Ma la Rnp costituisce una sfida anche per i Radicali, una formazione ricca di passione civile, volontarismo e generosità, cui si devono le più importanti battaglie civili degli ultimi decenni. Una formazione che porta le stigmate di un lungo isolamento in parte scelto, in parte subito, costituita da un corpo gracilissimo nel territorio e una forte guida nazionale sovrastata dalla leadership carismatica di Marco Pannella. Proprio Pannella è stato colui che più ha voluto la Rnp e l'apertura a persone come de Giovanni, Buglio e il sottoscritto, quali testimonianza delle nuove possibilità che si aprivano a questo soggetto politico. Ora tocca a Pannella guidare la sua formazione fuori dalla tentazione del minoritarismo, dalla cultura elitaria e inevitabilmente settaria dell'organizzazione, dal rischio di concepire la politica più in termini di testimonianza che di efficacia. Questi sono i veri problemi che ostacolano lo sbocco dei radicali nella Rnp.
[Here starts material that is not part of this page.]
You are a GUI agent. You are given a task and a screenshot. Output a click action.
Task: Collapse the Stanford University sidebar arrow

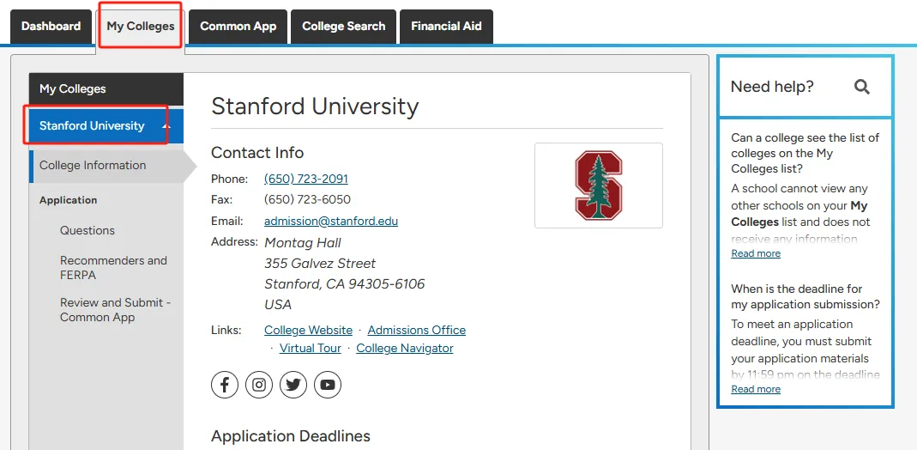pyautogui.click(x=166, y=126)
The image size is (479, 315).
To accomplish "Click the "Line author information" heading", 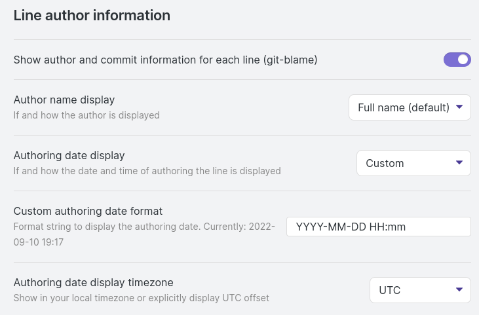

Dunque le difficoltà che attraversa la Rosa non sono meno preoccupanti di quelle del partito democratico. In quest'ultimo manca sia un progetto politico culturale sia un'idea di organizzazione comprensiva e democratica. Nella Rosa il progetto c'è ed è in grado di sfidare positivamente l'idea del Partito democratico. Tuttavia esso soffre terribilmente nella fase di passaggio dall'intuizione all'attuazione, mostrando in questo problemi analoghi a quelli del partito democratico. Nonostante la grande occasione che Sdi e Radicali hanno a disposizione, infatti, potrebbero prevalere ancora, con motivazioni diverse, le ragioni della sfiducia e della diffidenza, portando inevitabilmente al fallimento del progetto. E' chiaro che né i Radicali potranno entrare nei panni socialisti, né i socialisti in quelli radicali e le forze nuove non si iscriveranno né alle sezioni dello Sdi né a quelle strane monadi che sono i circoli radicali. L'elaborazione di un modello di organizzazione in cui far convergere i Radicali e lo Sdi (due esperienze organizzative agli antipodi) e i gruppi e i soggetti nuovi è l'operazione più difficile da compiere. Questo modello dovrà premiare l'impegno, la partecipazione e il consenso secondo regole praticabili e trasparenti, evitando il cancro del tesseramento passivo e corruttore.
In sostanza dobbiamo trovare una soluzione che non solo superi le reciproche differenze di radicali e socialisti, ma costituisca una risposta di valore più generale alla degenerazione oligarchica che riguarda tutto il sistema politico. Se non ce la faremo, anche la Rosa andrà al disastro che Caldarola paventa per il partito democratico e ci andrà, paradossalmente, per la difesa dei partiti così come sono, il che, se già è tragico per partiti di media dimensione come i Ds e la Margherita, sarebbe grottesco per due piccoli partiti come lo Sdi e i Radicali.